Opinion: Get ready to stretch the water supply — population is booming and drought isn’t ending
We love our mountains, parks and wildlife. What will we do to protect our ecosystems in this extreme drought?
Utah is known for its beautiful mountains, wildlife, national parks, state parks and much more. Lately, Utah’s persistent drought and the impacts it has had on the Great Salt Lake levels have dominated the headlines. Those of us who live in this beautiful state all benefit from the ecosystem services provided by our healthy forests and rangelands.
However, to continue to benefit from the ecosystem, Utahns need to start thinking holistically about the consequences the drought brings and that our actions perpetuate.
Utah’s water management is and needs to be more than just reducing the amount of water used for lawns — which is still very important and needs to be done. Well-managed forests reduce the risk of catastrophic wildfire and help boost forest ecosystem benefits, especially those related to water. Through active management of our watersheds, biological diversity is improved, wildlife populations thrive and entire ecosystems become more resilient.
According to the U.S. Drought Monitor Map, in January 2021, 68.56% of Utah was in “Exceptional” drought, the worst category. As of July 2022, most of the state (83.03%) was in “Extreme” or “Exceptional” drought — the two worst categories. With hot weather in the forecast, conditions could worsen over the summer. With approximately 71% of the State of Utah consisting of public lands that provide food, water, energy, minerals and other essential resources, water quality and quantity are becoming increasingly important as the statewide population increases.
Healthy watersheds — areas that channel rainfall and snowmelt to creeks, streams, rivers and outflow points — are irreplaceable natural systems that collect, store and transport water resources. By actively managing these watersheds, entire ecosystems become more resilient to disturbances like wildfire and drought. Therefore, when done well, active public land management is designed to increase high-quantity water supply, especially when water is needed urgently.
Collectively, we need to become better stewards of the natural resources that we depend on for our wellbeing and survival. Currently, about 4 billion people throughout the world are affected by water scarcity at least once in any given year; this number is projected to grow to 6 billion by 2050.
As Utah’s population grows and climate continues to change, more dependence is put on our many ecosystem services. As demand increases, so does the need for clean and reliable water supplies. In Utah, population growth is booming, making it vitally important to work together to stretch the water supply.

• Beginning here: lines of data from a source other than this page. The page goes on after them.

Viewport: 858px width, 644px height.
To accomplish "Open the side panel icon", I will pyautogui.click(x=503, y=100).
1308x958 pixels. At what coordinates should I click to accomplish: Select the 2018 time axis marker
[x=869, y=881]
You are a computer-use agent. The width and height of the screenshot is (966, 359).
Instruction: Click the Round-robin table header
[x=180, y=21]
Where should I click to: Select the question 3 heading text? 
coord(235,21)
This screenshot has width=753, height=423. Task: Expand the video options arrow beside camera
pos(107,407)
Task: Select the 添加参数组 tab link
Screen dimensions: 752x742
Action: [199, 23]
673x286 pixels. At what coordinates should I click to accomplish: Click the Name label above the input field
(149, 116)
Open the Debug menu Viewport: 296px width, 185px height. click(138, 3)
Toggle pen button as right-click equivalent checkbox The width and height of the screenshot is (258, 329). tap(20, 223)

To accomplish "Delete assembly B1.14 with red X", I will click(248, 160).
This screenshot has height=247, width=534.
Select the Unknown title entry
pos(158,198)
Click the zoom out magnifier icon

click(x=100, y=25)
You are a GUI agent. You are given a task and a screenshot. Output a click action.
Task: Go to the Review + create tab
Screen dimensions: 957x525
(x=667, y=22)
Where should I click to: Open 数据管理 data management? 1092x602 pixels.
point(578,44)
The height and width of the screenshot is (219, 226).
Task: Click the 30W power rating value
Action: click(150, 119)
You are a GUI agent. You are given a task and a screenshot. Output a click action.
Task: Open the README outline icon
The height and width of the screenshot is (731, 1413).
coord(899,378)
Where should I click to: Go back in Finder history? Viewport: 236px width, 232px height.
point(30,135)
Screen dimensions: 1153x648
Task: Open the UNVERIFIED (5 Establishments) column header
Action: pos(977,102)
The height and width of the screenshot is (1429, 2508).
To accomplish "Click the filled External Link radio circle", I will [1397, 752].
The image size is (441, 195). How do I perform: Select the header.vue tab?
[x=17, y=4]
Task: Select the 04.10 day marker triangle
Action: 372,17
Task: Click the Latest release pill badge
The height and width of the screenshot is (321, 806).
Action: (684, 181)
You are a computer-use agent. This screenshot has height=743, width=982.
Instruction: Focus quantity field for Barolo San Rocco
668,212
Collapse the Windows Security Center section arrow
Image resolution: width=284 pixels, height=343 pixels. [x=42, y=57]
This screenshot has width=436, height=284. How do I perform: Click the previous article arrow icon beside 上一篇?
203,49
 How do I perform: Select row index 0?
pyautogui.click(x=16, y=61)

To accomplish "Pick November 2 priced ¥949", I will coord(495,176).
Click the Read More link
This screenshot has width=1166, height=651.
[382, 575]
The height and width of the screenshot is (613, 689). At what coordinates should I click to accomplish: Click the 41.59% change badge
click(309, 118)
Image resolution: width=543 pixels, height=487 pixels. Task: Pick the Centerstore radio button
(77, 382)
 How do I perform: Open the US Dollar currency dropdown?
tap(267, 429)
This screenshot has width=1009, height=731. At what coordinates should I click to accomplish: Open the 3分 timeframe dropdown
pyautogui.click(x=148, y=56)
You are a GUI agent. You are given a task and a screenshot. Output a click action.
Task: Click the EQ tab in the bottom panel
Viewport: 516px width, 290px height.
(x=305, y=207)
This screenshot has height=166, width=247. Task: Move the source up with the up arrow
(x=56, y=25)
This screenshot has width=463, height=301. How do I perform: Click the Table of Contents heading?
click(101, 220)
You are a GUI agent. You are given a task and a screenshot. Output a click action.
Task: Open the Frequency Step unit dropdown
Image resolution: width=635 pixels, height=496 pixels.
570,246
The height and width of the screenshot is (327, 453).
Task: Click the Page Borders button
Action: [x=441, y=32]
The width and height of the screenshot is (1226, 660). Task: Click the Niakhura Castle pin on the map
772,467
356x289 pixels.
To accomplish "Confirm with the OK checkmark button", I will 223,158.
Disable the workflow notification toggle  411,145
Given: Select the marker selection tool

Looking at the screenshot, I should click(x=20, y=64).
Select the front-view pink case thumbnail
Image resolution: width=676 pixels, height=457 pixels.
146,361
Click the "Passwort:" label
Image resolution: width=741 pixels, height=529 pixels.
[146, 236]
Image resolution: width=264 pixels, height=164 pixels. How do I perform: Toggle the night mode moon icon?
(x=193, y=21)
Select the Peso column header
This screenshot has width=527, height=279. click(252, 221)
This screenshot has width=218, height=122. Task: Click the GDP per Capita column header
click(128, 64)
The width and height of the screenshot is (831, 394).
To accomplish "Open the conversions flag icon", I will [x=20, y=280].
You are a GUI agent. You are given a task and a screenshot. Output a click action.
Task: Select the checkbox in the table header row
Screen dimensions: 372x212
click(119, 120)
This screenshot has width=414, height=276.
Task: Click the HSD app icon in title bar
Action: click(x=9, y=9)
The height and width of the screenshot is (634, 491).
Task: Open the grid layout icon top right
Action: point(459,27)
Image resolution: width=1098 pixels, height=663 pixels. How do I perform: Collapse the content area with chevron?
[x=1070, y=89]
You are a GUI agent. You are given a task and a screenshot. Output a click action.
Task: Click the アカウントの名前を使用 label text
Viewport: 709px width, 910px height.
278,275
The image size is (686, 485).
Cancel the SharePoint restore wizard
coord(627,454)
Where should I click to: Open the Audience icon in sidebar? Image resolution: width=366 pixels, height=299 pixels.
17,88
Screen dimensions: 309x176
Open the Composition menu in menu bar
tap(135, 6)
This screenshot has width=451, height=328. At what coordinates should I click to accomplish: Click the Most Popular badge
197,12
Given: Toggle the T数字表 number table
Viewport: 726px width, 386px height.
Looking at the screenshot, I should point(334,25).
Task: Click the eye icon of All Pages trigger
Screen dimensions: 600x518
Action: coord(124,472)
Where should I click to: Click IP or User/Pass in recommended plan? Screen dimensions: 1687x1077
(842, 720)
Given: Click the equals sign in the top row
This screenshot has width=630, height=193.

Without proper active public lands management, the Utah outdoors we know and love are at risk. Understanding the holistic impact Utah’s persistent drought can bring to our entire ecosystem is the best way Utahn’s can start to change their habits. We all play a part, and we should each know our role in protecting our precious water supply.
As individuals, we need to make sure we’re conserving water in our homes and yards, and as a community we need to support active land management of our public lands and watersheds. Actively managing our public lands will provide greater value to everyone who benefits from their existence now and into the future.
Rachel Shilton is a manager at the Utah Division of Water Resources. She is a professional engineer with over 20 years of practical experience in environmental and water fields.